Maybe I’m just a math nerd, but I like determinism. I like my contract inputs to be replayable and to end up with the same thing at the end of every run.
Everyone is looking forward to outgoing http requests and all I see are foot guns. I’ll try to explain my position and hopefully, by the end you at least have a better idea of the kind of issues you are going to have if you try to pull data from the internet into your IC canister and what price you will pay to do so.
TLDR: Oracles push data into a smart contract. The IC can ping internet services. Great! The IC can pull data from the internet. Whoa there! You just broke blockchains.
Classic oracles have users push data into smart contracts with their keys and the contract applies security rules to determine who can put data and how many users have to agree to validate the piece of data. There are lots of security issues here if some of the signers become malicious. You have to have some really good crypto economics going on and the forethought may depend on how the data is used. If it is used in financial calls you better have some really good crypto. If it is pushing a tweet onto your contract, maybe less…unless someone has a betting contract based on how much you will tweet, and then that contract is only as good as your crypto.

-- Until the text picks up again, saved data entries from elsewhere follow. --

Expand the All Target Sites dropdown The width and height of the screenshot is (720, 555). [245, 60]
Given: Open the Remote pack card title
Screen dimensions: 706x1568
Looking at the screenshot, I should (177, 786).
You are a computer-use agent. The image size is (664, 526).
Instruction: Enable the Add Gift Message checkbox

The IC runs on scalable computers with way more power than most blockchains. Making http requests to the real internet possible. This is great, because now when your smart contract needs fresh data it can send out a ping to an internet service saying it needs data. This external service can turn on the bat signal(or send some emails or api calls) telling our oracle signers that we need new data. They get the ping and push a new round of data agreements.

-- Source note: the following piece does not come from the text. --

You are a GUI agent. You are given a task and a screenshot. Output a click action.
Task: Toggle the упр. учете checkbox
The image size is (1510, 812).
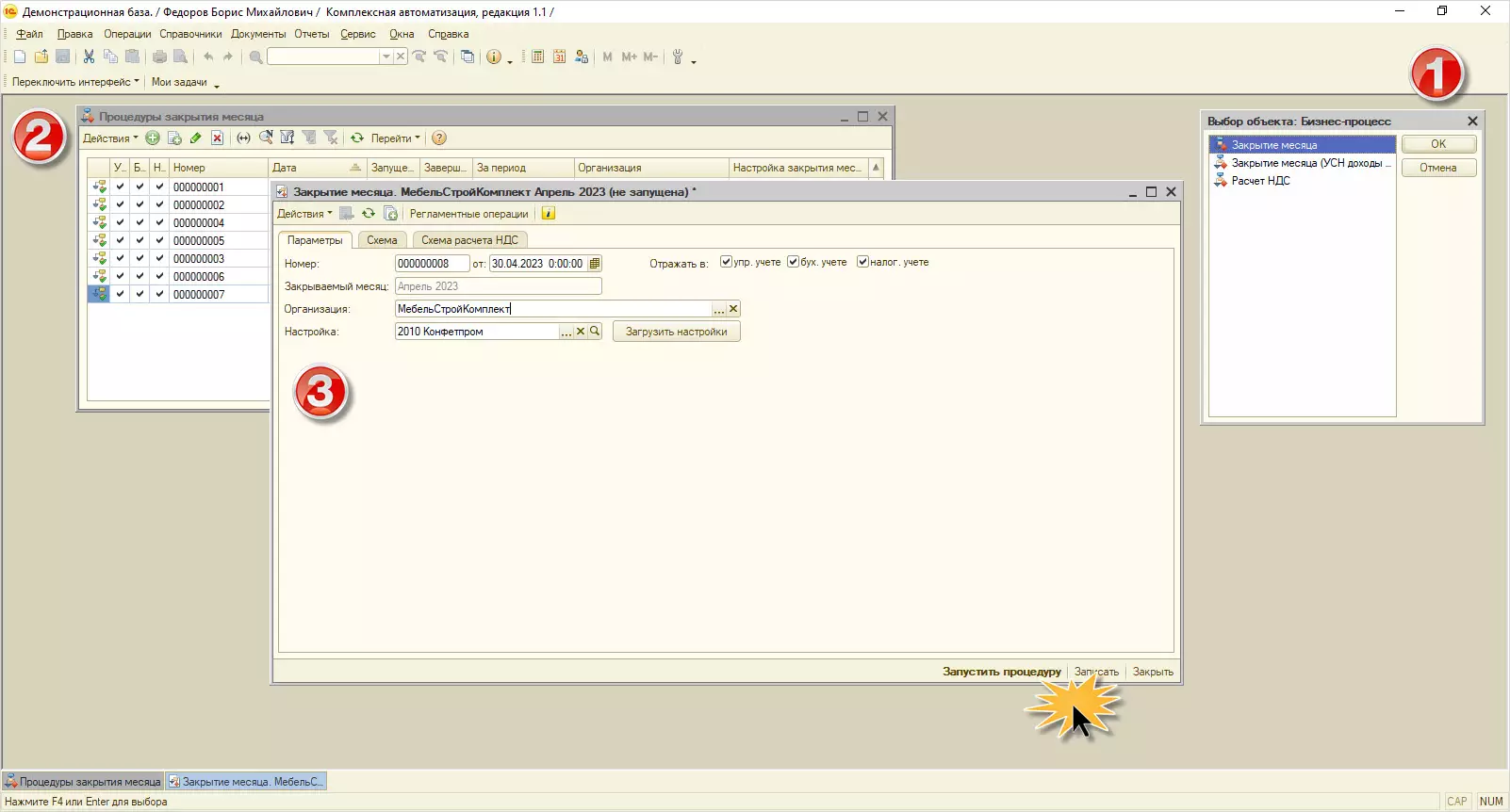tap(726, 262)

The important thing here is that the response from the internet for the initial ping is not important. If the request fails, your contract can create a nonstate commiting queue that keeps retrying, but your main logic doesn’t care what the service actually says back in reply.
- The wizards at dfinity have figured out how to have these http requests go out and then have responses come back in in a reliable way. This is magic and I don’t know if I’ll believe that they can do it until I see it. The reason this is hard is that blockchains run on multiple computers. If they all make the same request to the same service they could get different responses. If they get different responses they won’t be able to agree on the contents of the next block. If 13 replicas call add_friend on Facebook-api the first one will get “added(friend if)” and the other 12 will get “error friend already exists). The end service can implement a form of consistent responses based on a request Id, but that takes cooperation from your service provider.

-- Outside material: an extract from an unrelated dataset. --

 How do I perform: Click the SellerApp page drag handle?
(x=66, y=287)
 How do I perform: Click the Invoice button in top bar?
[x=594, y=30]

Getting your service provider to agree to not return different responses for the same response is just the first hurdle. The next issue is one that breaks the fundamentals of blockchains further. You want to be able to replay transactions on your blockchain since genesis and end up with the same result at the end. That is how they work. If you call https://weather.com/gettodaysweather today, that service will not return the same result if you replay the chain tomorrow.
You don’t have this problem with classic oracle because pushing the response from outside parties is part of the transaction chain. When you replay they get approved in the same way and your data is the same.
Maybe you could get your service to agree to keep hit requests on file forever and ever and always replay to you, but you’ve created a massive “maybe”. Blockchains do not do well with maybe.
All of this to say(and to open myself up to learn where I’m wrong), but if you intend to call an external oracle from the IC and use that réponse as stateful, contract-affecting behavior, you may be getting yourself into a situation where you are forever stuck in web 2.5.
Maybe you don’t care about this limitation, but if you want to do blockchainy things with your app down the road, please consider thinking some more about it.
The ping and wait pathway of #2 above can result in the same application while preserving your replayability.